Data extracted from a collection
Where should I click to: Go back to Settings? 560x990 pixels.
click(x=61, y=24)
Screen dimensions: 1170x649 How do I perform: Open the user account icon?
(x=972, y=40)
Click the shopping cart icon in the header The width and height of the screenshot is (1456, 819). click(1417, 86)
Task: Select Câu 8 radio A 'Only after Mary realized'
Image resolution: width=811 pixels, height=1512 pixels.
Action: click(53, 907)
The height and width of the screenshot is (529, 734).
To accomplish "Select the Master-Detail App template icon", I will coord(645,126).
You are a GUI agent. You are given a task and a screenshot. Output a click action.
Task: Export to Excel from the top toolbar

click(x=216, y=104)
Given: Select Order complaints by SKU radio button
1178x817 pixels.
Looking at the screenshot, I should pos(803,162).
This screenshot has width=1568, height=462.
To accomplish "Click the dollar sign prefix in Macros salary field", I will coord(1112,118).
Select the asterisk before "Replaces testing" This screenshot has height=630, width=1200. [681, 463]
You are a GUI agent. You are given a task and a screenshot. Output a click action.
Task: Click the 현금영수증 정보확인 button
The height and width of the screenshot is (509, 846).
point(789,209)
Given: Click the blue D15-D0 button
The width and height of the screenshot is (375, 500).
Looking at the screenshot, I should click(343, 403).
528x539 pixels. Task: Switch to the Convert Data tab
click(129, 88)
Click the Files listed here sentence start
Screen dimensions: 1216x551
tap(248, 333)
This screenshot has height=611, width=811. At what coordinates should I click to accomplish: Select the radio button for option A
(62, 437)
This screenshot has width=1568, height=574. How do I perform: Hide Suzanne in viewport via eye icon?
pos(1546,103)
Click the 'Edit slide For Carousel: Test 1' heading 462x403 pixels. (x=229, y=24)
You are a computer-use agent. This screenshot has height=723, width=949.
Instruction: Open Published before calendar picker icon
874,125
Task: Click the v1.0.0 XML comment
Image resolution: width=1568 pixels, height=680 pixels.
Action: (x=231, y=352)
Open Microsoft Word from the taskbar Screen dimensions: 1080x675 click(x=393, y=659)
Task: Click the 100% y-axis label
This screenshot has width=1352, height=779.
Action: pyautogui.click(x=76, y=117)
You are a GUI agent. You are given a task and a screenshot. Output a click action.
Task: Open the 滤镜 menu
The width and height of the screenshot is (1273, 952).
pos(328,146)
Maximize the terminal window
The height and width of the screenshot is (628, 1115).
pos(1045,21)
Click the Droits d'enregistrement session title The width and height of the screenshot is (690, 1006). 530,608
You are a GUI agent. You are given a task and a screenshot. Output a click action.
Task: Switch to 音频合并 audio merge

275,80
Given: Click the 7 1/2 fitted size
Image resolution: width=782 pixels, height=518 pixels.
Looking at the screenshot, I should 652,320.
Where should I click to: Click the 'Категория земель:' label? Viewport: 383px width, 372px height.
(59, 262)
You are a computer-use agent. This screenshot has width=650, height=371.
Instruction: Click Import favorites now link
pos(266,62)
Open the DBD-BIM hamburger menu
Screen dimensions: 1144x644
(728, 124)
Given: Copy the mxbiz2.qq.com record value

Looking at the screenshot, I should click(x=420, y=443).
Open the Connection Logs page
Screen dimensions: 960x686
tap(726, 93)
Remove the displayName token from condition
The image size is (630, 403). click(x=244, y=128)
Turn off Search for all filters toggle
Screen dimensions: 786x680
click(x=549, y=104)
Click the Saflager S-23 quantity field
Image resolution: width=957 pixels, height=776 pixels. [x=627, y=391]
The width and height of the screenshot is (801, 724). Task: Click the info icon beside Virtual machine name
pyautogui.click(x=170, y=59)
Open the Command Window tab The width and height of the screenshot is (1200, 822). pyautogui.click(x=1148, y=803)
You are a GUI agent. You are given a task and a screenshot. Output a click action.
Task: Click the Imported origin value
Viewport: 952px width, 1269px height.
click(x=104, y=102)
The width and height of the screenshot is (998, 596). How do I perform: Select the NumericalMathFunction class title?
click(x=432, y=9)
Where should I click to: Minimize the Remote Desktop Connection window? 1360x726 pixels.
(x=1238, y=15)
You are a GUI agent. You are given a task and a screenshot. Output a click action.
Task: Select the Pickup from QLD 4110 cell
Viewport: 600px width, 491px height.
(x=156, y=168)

__Task objective__. Beginning with the line above that contains "Task: Select Câu", copy each line exactly up to and including the line that contains "This screenshot has width=1568, height=462.", and go no further.

__Response__.
Task: Select Câu 8 radio A 'Only after Mary realized'
Image resolution: width=811 pixels, height=1512 pixels.
Action: click(53, 907)
The height and width of the screenshot is (529, 734).
To accomplish "Select the Master-Detail App template icon", I will coord(645,126).
You are a GUI agent. You are given a task and a screenshot. Output a click action.
Task: Export to Excel from the top toolbar

click(x=216, y=104)
Given: Select Order complaints by SKU radio button
1178x817 pixels.
Looking at the screenshot, I should pos(803,162).
This screenshot has width=1568, height=462.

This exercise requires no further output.